- Umpire
- Born: July 27, 1938 Baltimore, Maryland, U.S.
- Died: March 9, 2012 (aged 73) Daytona Beach, Florida, U.S.

MLB debut
- April 13, 1966

Last MLB appearance
- September 27, 1998

Career highlights and awards
- Special Assignments All-Star Game (1968, 1976, 1983, 1992); Division Series (1995, 1996, 1997); League Championship Series (1970, 1972, 1977, 1981, 1982, 1988, 1990); World Series (1973, 1980, 1986, 1991, 1995);

= Harry Wendelstedt =

American baseball umpire (1938-2012)

Harry Hunter Wendelstedt Jr. (July 27, 1938 – March 9, 2012) was an American umpire in Major League Baseball who worked in the National League from 1966 to 1998. He was born in Baltimore, Maryland. Wendelstedt umpired in the World Series in 1973, 1980, 1986, 1991 and 1995, serving as crew chief in 1980 and 1995. He also officiated in seven National League Championship Series (1970, 1972, 1977, 1981, 1982, 1988, 1990), four All-Star games (1968, 1976, 1983, 1992), and three National League Division Series (1995, 1996, 1997). He wore uniform number 21.

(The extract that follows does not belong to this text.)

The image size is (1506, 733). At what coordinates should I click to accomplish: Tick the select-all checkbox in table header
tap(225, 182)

==Major League Baseball career==
Wendelstedt called balls and strikes in five no-hitters, tying an NL record held by Bill Klem. As a home plate umpire, Wendelstedt was known for keeping a wide strike zone.

On May 31, 1968, Wendelstedt made a call that preserved Los Angeles Dodgers pitcher Don Drysdale's consecutive shutouts and scoreless innings streaks. San Francisco Giants catcher Dick Dietz came to the plate in the top of the 9th inning with the bases loaded and no outs. On a 2–2 count, Drysdale hit Dietz on the elbow, apparently forcing in a run that would have ended the streaks. However, Wendelstedt ruled that Dietz made no attempt to avoid being struck by the pitch, and called him back. Drysdale retired Dietz on a short fly ball and got out of the inning without yielding a run, earning his fifth straight shutout.

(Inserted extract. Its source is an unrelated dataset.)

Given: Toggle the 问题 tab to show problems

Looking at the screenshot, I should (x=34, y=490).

When the Pittsburgh Pirates debuted a video board at Three Rivers Stadium, Wendelstedt and other umpires contended that the Pirates purposely replayed close calls and missed calls, making the umpires look bad and putting them at risk of harm from angry fans. Wendelstedt went so far as to threaten to strike unless the Pirates stopped showing such replays.

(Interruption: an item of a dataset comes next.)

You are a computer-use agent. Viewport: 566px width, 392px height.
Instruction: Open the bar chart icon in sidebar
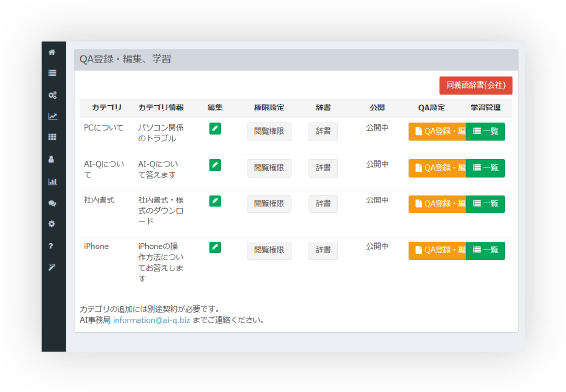coord(52,182)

On October 8, 1988, in Game 3 of the 1988 National League Championship Series, Wendelstedt, the crew chief, ejected Los Angeles Dodgers pitcher Jay Howell from the game for having pine tar on his glove after New York Mets manager Davey Johnson asked the umpires to check Howell. Howell was later suspended for the rest of the series.

Wendelstedt's son, Harry Hunter Wendelstedt III, followed in his father's footsteps and became a major league umpire. The younger Wendelstedt goes by his middle name of "Hunter" professionally. To honor his father, Hunter also wears uniform number 21.

==Umpire training==

In 1977, Wendelstedt took over control of the Al Somers Umpire School from its founder (who had trained Wendelstedt), renaming it the Harry Wendelstedt Umpire School. He ran the school until his death and it continues to bear his name. His son Hunter now leads the school, located in Ormond Beach, Florida.

==Death==
Wendelstedt died at the age of 73 on March 9, 2012, after suffering from brain cancer for several years.